Estuvo media mañana probando contraseñas, pero nada, ninguna funcionó. Probó todos los nombres y cargos conocidos, las claves de uso compartido, los códigos de rigor. E incluso se inventó palabras, tecleadas al azar sobre la cajita blanca rodeada de azul. A sus preguntas diversas con diversas palabras, en la respuesta, el ordenador utilizaba siempre la misma palabra: incorrecta.
Cuando llegué estaba al borde de la renuncia, con un pie ya en el autocastigo. Con mis manos limpias, me acerqué y pulsé la tecla intro. Y Windows emitió un ruidito y arrancó.
No quise mirar, hay momentos incómodos que requieren la ausencia de los testigos presenciales. Pero, mientras me marchaba, me dijo:
—Pero, entonces, ¿no había que poner nada?
—Lo habías probado todo —le contesté—, excepto nada.

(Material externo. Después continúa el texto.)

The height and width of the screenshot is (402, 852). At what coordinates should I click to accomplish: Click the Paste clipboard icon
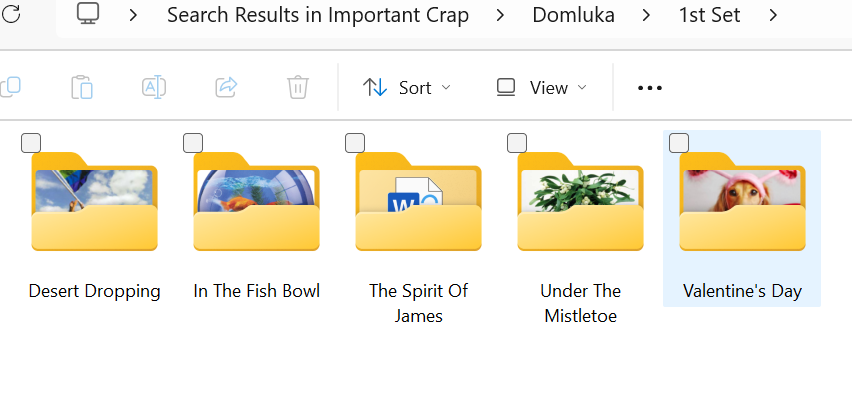pos(82,88)
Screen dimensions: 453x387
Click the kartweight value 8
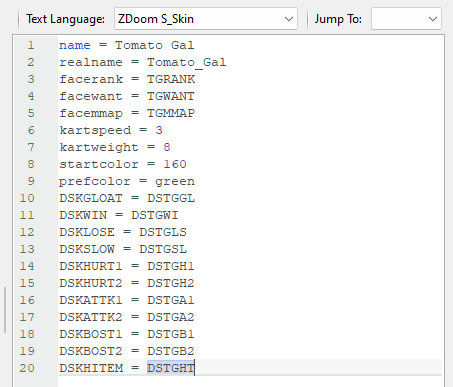[x=167, y=147]
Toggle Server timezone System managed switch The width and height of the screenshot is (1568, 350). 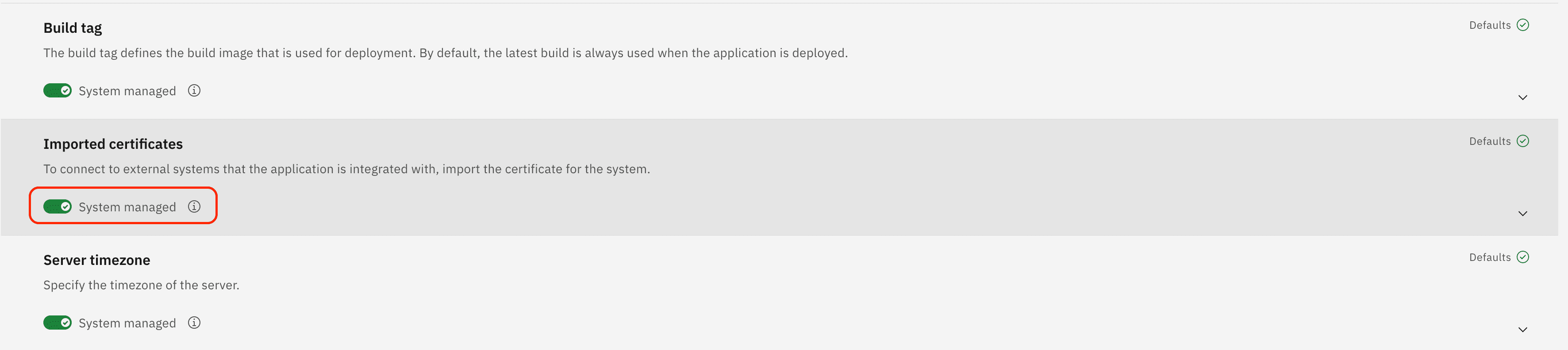(x=57, y=323)
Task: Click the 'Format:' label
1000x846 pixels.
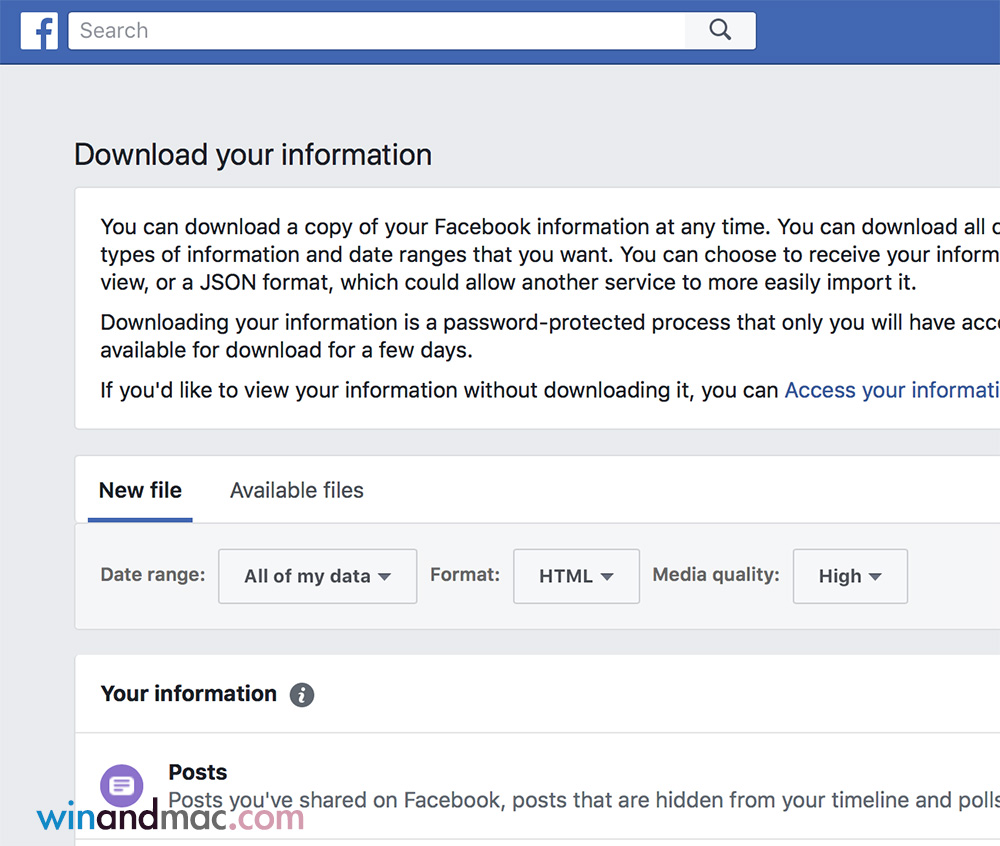Action: [464, 575]
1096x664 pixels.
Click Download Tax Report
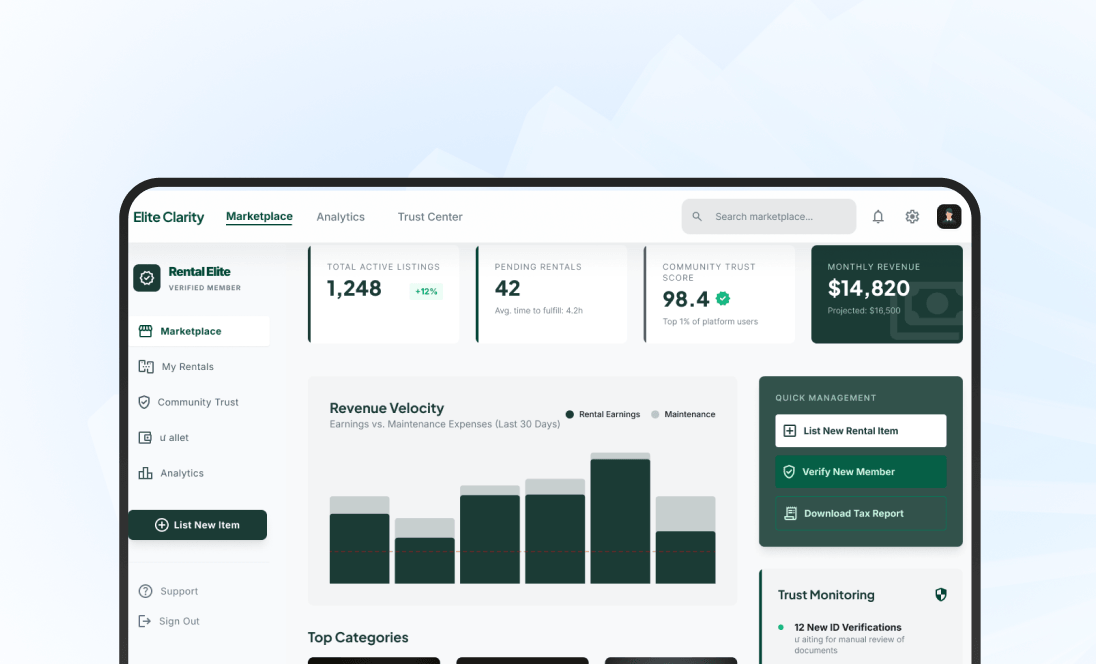click(x=860, y=513)
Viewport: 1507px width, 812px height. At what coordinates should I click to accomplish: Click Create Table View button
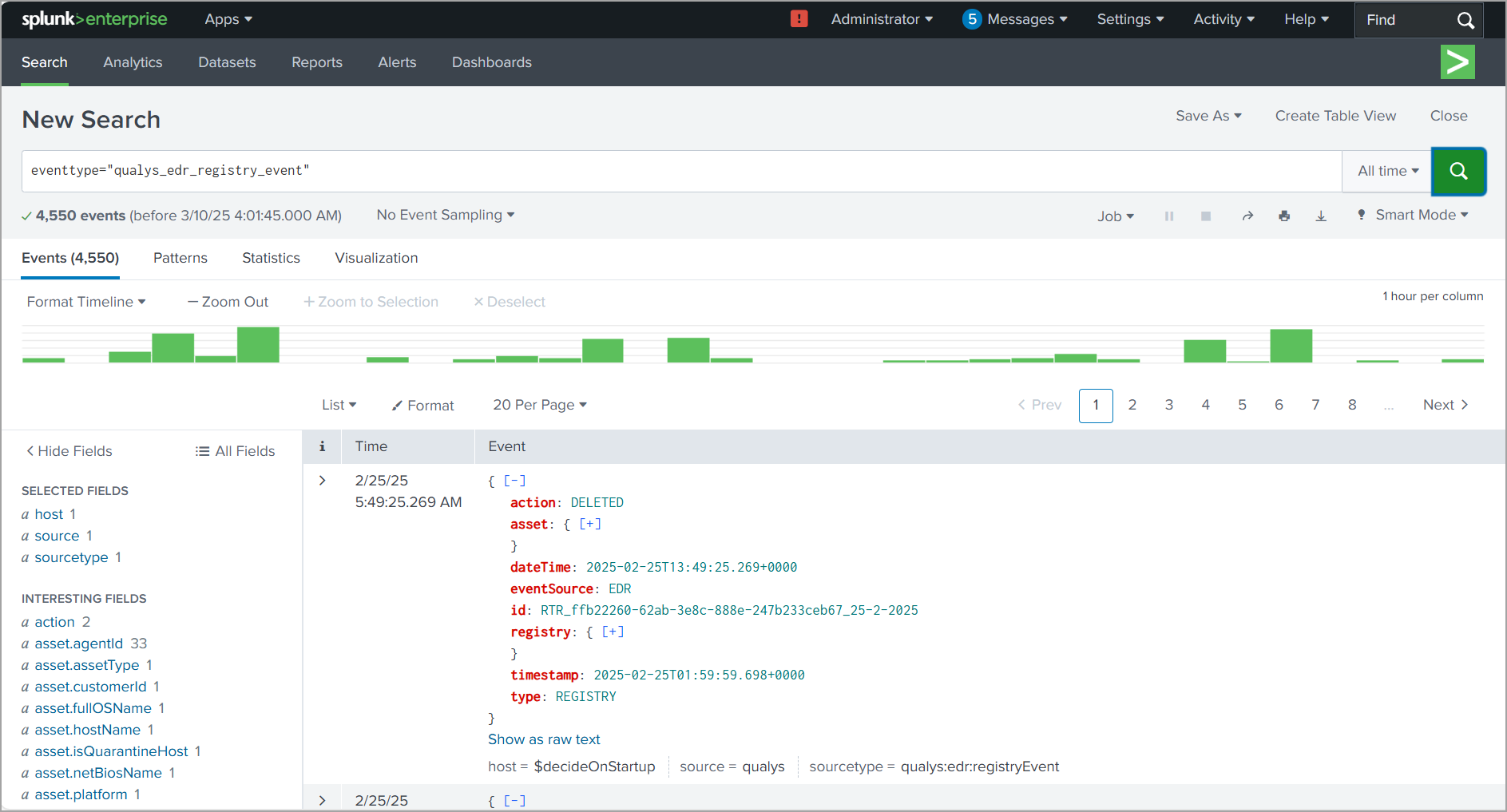coord(1335,116)

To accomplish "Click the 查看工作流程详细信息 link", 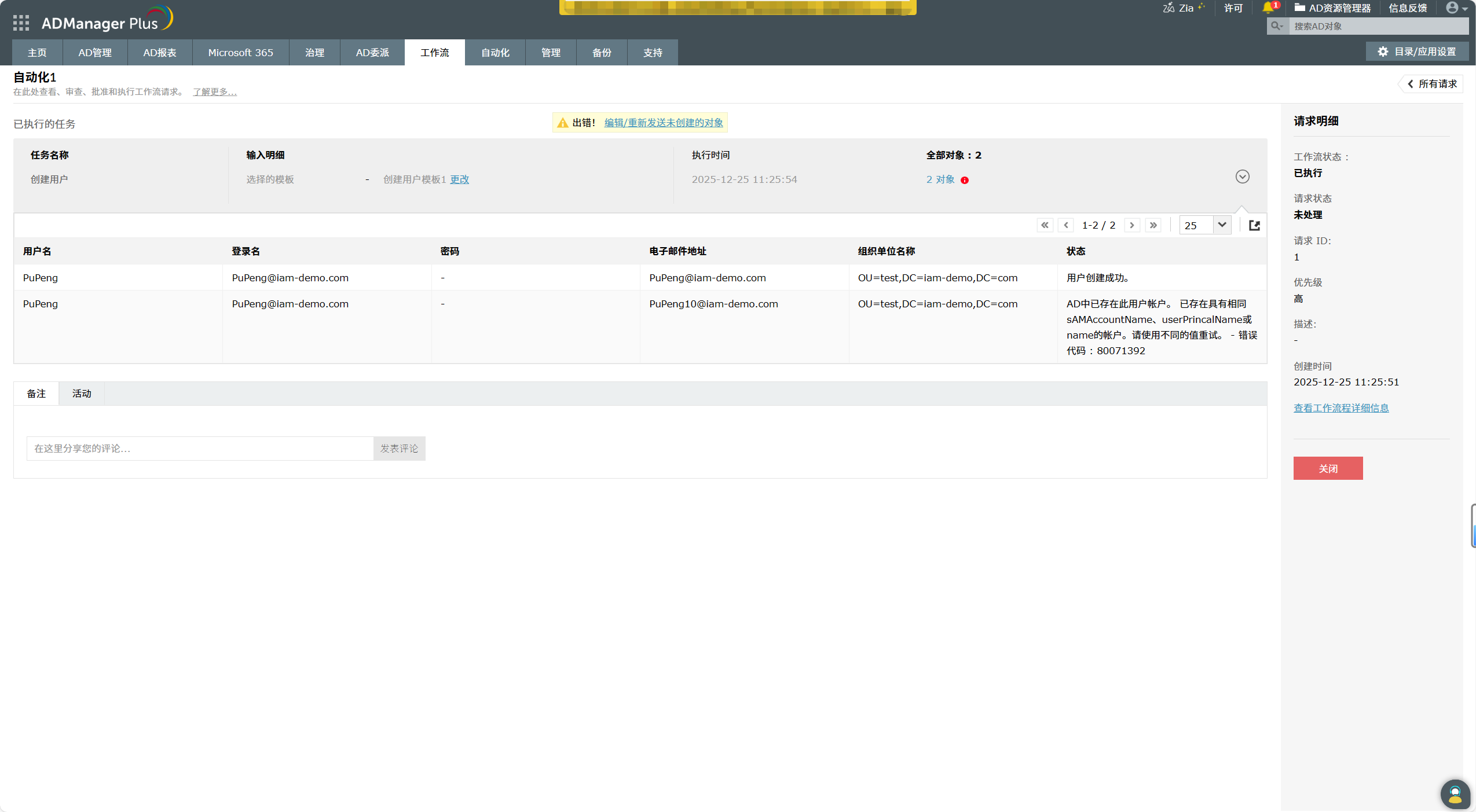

Porque no decir, ya es decir algo de uno mismo. Porque no responder, es una respuesta y su sombra. Y porque no preguntar, es afirmar que no queremos que cambien las cosas. ¿O tal vez sí? Y esto es una pregunta…
Porque quizá, entonces, pueda suceder la intimidad. Cuando no haya signos que encierren las preguntas y las respuestas sólo precisen, como contraseña, a alguien dispuesto a escuchar.